July 16, 2018

Maine Needs a Better System to Share Game Harvest Data

*Scroll Down for an Update*

*Editor’s Note* Below is a copy of a document that I just emailed to Maine’s Governor Paul LePage and Maine Department of Inland Fisheries and Wildlife commissioner, Chandler Woodcock. It is no secret that I and many other hunters are displeased that we should have to wait 3 or 4 months after the close of deer, bear, moose seasons to get any information on harvest numbers – and how about a turkey harvest? Most all other states provide rapid, and in some cases, real time harvest data. I took the time, with some help from some of my friends, to craft a plan that I think will work, if nothing more than providing a starting point.

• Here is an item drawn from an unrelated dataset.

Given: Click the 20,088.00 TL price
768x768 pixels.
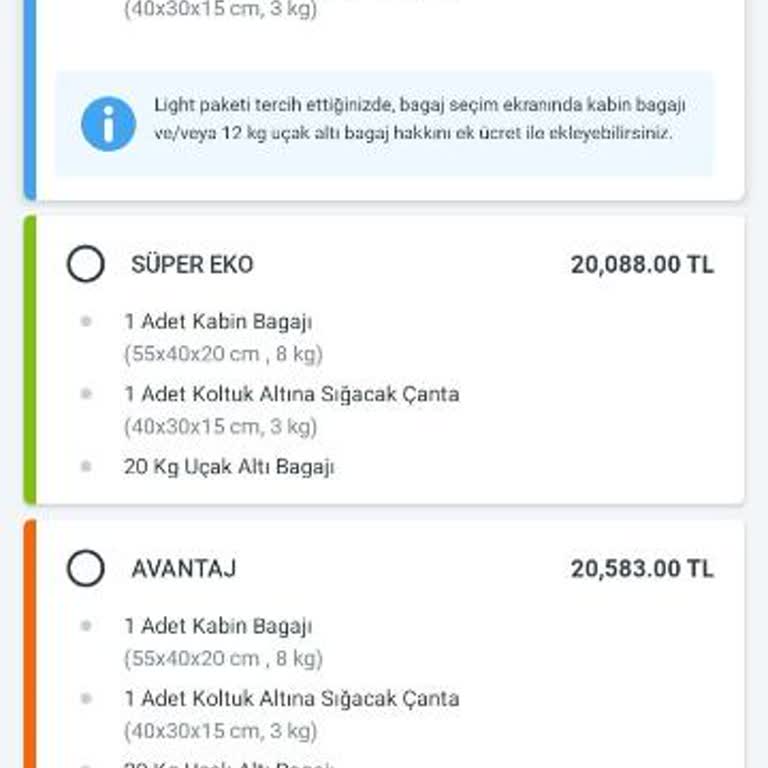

We live in an ever-changing world of technology and it is a reasonable request to have more timely access to this data. If you agree, let Mr. LePage and Mr. Woodcock know. I would like your support.

A Plan to Create More Timely Game Harvest Numbers and Data

It is my sincere belief that hunters want and would appreciate a more timely report on the deer/bear/turkey/moose harvest numbers during and immediately after the season has closed. In the last several years, deer harvest reports are not made available to anyone until at least March and sometimes April; bear and moose harvest information takes longer than that.

For comparison, I include a small sampling of how other states do their registering/tagging. Please not that all of these states listed are able to provide near real time harvest numbers at any point during the deer hunting season.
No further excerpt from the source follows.